2. The device for moving the secondary screen cabinet with less effort according to claim 1, characterized in that: The hatches (3) are symmetrically distributed on the prefabricated cabin body (1), and the support rails (4) are evenly distributed on the bottom of the inner wall of the prefabricated cabin body (1).
3. The device for lifting and carrying the secondary screen cabinet according to claim 1, characterized in that: The side of the support rail (4) is welded with mounting ears (101). The mounting ears (101) are symmetrically and alternately distributed on both sides of the support rail (4). The mounting ears (101) are located at the bottom of the inner wall of the prefabricated cabin body (1). The top surface of the mounting ears (101) is provided with mounting holes (102). The inner wall of the mounting holes (102) is connected with fixing bolts (103) by threads. The mounting ears (101) are threadedly connected and fixed to the bottom of the inner wall of the prefabricated cabin body (1) by fixing bolts (103).

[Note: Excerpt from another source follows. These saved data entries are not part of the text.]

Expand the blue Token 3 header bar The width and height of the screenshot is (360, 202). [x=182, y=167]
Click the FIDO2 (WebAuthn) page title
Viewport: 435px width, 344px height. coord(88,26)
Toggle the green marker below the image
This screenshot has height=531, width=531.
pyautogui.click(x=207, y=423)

4. The device for lifting and carrying the secondary screen cabinet according to claim 1, characterized in that: The inner wall of the prefabricated cabin body (1) is slidably connected to a composite base plate (104), and a rubber anti-slip pad (105) is connected and installed on the top surface of the composite base plate (104). A positioning hole (106) is opened on the bottom surface of the composite base plate (104), and the positioning hole (106) is symmetrically distributed on the composite base plate (104).
5. The device for lifting and carrying the secondary screen cabinet according to claim 4, characterized in that: The bottom surface of the composite base plate (104) is welded and fixed with a limiting track (107). The limiting track (107) is symmetrically distributed on the composite base plate (104). A roller bracket (108) is welded and fixed to the outer side of the end of the limiting track (107) away from the auxiliary roller (6). A support roller (109) is rotatably connected to the outer side of the roller bracket (108). The support roller (109) is in contact with the outer surface of the support track (4). The auxiliary roller (6) is in contact with the outer surface of the limiting track (107).

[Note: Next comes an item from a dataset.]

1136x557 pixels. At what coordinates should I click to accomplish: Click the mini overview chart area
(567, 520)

6. The device for lifting and carrying the secondary screen cabinet according to claim 4, characterized in that: A rotating seat (110) is welded and fixed to the bottom surface of the composite base plate (104) near the auxiliary roller (6). The rotating seats (110) are symmetrically distributed on the bottom surface of the composite base plate (104). A damping shaft (111) is fixedly connected to the inner wall of the rotating seat (110). A rotating support (112) is rotatably connected to the outer side of the damping shaft (111). An anti-slip foot (113) is fixedly connected to the end of the rotating support (112).

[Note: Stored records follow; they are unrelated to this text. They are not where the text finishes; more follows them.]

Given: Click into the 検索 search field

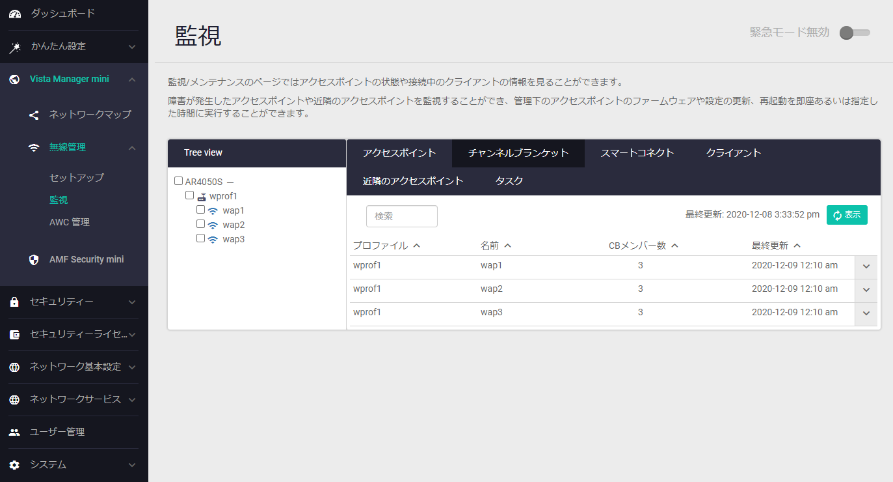Looking at the screenshot, I should pyautogui.click(x=402, y=216).
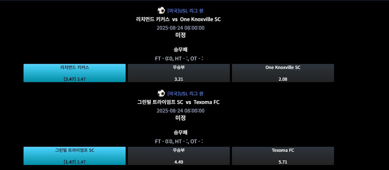389x170 pixels.
Task: Open USL 리그 원 link for Texoma match
Action: (185, 94)
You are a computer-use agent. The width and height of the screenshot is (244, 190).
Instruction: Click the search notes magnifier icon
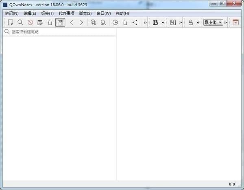(x=20, y=22)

7. The device for lifting and carrying the secondary screen cabinet according to claim 4, characterized in that: A limiting seat (114) is welded and fixed to the bottom of the inner wall of the prefabricated cabin body (1). The limiting seat (114) is located near the auxiliary roller (6). A limiting spring (115) is fixedly connected to the bottom of the inner wall of the limiting seat (114). A limiting pin (116) is fixedly connected to the top of the limiting spring (115). The limiting pin (116) is slidably connected to the inner wall of the limiting seat (114). The limiting pin (116) is engaged with the positioning hole (106).